Pelletier miró al vizconde Trencavel, que había palidecido.
– Desde las murallas, la gente de la ciudad llamaba a los chicos para que regresaran, pero éstos estaban demasiado embriagados por su arrojo como para prestarle oídos. El alboroto llamó la atención del capitán de los mercenarios (el roi , como lo llaman los franceses), que viendo abierta la puerta, dio órdenes de atacar. Finalmente, los jóvenes se percataron del peligro, pero ya era tarde. Los routiers los aniquilaron allí mismo. Los pocos que lograron regresar intentaron proteger la puerta, pero los routiers eran mucho más rápidos e iban mejor armados que ellos. Se abrieron paso y la mantuvieron abierta.
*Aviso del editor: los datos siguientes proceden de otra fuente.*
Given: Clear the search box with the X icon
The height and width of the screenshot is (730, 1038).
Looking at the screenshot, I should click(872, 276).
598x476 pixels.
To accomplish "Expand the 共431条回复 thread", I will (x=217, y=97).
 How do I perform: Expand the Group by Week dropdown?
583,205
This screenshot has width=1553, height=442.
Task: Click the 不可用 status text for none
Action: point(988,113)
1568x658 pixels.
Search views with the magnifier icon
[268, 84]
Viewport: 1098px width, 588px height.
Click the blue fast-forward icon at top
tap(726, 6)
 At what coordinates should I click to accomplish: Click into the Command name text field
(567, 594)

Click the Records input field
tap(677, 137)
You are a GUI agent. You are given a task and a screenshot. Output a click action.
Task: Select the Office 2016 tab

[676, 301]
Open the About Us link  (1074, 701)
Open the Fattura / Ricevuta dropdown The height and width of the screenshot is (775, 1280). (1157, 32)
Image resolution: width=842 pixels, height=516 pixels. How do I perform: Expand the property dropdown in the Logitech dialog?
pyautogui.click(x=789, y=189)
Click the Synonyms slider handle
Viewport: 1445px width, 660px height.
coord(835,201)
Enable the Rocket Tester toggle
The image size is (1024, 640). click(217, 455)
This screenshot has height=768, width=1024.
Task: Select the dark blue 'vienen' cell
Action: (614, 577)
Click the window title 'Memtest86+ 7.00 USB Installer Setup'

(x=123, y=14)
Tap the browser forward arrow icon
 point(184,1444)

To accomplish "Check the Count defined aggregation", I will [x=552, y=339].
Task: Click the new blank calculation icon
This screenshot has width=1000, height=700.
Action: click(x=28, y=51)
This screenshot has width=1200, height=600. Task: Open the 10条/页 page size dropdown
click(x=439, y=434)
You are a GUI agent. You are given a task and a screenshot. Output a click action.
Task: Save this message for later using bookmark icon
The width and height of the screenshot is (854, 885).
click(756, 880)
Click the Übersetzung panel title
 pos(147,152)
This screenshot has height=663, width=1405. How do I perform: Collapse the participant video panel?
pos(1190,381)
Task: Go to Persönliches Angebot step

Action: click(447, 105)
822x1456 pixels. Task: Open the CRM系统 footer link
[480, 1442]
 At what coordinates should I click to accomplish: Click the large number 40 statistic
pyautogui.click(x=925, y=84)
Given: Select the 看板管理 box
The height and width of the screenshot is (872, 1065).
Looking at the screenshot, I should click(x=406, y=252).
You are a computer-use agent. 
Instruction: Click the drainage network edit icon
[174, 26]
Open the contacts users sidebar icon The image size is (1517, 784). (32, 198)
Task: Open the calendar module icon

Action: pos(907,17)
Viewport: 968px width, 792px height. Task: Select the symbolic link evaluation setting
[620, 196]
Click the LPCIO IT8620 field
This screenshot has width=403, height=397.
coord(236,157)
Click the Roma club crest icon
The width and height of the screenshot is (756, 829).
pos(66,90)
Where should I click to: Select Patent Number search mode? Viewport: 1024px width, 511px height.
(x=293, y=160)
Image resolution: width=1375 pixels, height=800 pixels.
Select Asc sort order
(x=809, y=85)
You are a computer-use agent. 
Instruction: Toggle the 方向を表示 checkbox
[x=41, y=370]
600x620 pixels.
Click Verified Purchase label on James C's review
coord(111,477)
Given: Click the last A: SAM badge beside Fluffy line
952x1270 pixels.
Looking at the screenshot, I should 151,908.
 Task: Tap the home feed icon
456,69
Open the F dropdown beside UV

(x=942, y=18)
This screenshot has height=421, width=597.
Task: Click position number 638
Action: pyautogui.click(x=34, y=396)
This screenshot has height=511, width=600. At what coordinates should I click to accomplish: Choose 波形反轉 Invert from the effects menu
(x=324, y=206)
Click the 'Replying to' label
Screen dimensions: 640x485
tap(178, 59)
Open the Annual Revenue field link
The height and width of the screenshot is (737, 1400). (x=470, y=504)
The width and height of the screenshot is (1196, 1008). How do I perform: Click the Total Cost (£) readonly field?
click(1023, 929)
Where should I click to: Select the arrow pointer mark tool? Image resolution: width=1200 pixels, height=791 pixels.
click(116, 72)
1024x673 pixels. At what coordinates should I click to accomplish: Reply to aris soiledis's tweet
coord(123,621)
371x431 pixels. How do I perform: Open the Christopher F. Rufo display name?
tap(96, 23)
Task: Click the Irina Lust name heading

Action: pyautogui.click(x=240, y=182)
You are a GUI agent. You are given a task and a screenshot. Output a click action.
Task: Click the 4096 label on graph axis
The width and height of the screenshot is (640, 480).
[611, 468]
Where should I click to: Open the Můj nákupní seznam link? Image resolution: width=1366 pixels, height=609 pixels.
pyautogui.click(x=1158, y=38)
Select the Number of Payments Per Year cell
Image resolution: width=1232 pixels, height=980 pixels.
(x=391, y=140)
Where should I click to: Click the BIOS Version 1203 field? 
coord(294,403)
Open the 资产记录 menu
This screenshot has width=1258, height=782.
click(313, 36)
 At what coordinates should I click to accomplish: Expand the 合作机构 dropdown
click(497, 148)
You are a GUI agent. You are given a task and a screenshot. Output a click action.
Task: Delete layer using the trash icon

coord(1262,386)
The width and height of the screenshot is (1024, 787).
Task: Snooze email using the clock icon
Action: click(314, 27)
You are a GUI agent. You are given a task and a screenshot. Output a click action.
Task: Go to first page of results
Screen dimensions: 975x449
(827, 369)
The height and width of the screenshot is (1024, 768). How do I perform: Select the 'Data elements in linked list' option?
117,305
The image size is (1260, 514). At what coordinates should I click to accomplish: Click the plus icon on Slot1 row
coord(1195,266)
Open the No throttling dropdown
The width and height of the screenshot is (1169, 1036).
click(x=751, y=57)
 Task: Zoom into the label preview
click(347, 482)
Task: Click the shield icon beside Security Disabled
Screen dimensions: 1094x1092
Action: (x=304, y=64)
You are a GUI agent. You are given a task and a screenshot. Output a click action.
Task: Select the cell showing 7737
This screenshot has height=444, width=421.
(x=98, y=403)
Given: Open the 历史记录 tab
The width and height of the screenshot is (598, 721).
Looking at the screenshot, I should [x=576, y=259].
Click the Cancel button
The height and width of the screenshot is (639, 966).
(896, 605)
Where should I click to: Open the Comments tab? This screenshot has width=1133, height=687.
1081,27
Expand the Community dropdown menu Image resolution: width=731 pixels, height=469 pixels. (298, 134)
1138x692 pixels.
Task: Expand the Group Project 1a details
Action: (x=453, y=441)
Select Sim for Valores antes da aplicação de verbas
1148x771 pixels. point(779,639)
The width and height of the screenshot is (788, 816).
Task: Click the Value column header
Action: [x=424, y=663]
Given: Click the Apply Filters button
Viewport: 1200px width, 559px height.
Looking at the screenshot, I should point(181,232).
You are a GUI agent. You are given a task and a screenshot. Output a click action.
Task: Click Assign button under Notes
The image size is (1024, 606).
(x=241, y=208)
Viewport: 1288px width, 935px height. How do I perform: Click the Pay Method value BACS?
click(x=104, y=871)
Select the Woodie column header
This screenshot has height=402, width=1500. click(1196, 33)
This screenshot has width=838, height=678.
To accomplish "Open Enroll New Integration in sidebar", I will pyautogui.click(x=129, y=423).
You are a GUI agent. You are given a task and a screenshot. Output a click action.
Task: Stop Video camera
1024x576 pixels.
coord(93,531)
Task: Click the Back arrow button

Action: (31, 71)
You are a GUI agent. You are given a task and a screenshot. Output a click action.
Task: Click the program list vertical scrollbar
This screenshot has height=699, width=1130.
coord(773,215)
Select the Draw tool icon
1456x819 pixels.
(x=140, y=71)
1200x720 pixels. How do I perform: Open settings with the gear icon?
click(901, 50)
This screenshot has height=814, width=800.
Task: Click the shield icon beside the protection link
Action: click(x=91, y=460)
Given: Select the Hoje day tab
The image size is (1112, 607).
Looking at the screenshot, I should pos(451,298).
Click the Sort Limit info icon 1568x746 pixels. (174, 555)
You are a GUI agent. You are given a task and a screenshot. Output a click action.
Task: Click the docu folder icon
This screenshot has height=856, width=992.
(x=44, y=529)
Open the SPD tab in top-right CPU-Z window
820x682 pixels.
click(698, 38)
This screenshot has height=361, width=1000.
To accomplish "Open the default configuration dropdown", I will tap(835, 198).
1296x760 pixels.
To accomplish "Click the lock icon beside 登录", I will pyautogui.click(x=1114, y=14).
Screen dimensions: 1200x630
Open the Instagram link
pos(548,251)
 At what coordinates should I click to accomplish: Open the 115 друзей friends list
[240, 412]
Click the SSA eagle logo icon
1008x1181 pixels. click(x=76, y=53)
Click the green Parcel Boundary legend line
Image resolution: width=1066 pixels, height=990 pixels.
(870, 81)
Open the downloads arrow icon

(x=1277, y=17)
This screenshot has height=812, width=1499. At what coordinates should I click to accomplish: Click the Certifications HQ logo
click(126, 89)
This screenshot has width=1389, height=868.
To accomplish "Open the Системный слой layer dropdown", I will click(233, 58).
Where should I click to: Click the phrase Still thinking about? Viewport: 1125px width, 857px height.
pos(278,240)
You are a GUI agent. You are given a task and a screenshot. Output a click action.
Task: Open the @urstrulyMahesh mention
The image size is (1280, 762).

»Al cabo de un momento, los soldados franceses habían llegado a las murallas, armados con picas y azadones, y empezaron a trepar por sus escaleras de mano. Bernart de Servian hizo cuanto pudo por defender la fortaleza y conservar el castillo, pero todo sucedió con excesiva rapidez. Los mercenarios se hicieron fuertes en la puerta.
»Cuando los cruzados entraron, comenzó la matanza. Había cuerpos por todas partes, muertos y mutilados; el río de sangre nos llegaba a las rodillas. Los niños fueron arrancados de brazos de sus madres y traspasados con picas y espadas. Cientos de cabezas fueron arrancadas de sus cuerpos y clavadas sobre las murallas para pasto de los buitres, de tal modo que se hubiese dicho que una hilera de gárgolas sangrientas, hechas de carne y hueso, y no de piedra, contemplaban boquiabiertas nuestra derrota. Los mercenarios mataron a todos los que encontraron, sin distinguir edad ni sexo.
El vizconde Trencavel no pudo seguir guardando silencio.
– ¿Cómo es posible que ni los legados ni los barones franceses impidieran la matanza? ¿No sabían nada al respecto?
El de Murviel levantó la cabeza.
– Lo sabían, messer.
– Pero la matanza de inocentes contradice todo código de honor y toda convención de conducta en la guerra -intervino Pierre-Roger de Cabaret-. No puedo creer que el abad de Cîteaux, por muy grande que sea su celo y muy profundo su odio a la herejía, permita que se dé muerte a mujeres y niños cristianos sin brindarles la oportunidad de confesar sus pecados.
– Dicen que cuando le preguntaron al abad qué era menester hacer para reconocer a los buenos católicos de los herejes, él respondió: «Matadlos a todos. Dios reconocerá a los suyos» -replicó el de Murviel con voz hueca-. Al menos eso dicen.
Trencavel y Cabaret cruzaron una mirada.
– Continúa -ordenó en tono sombrío Pelletier-. Termina tu relato.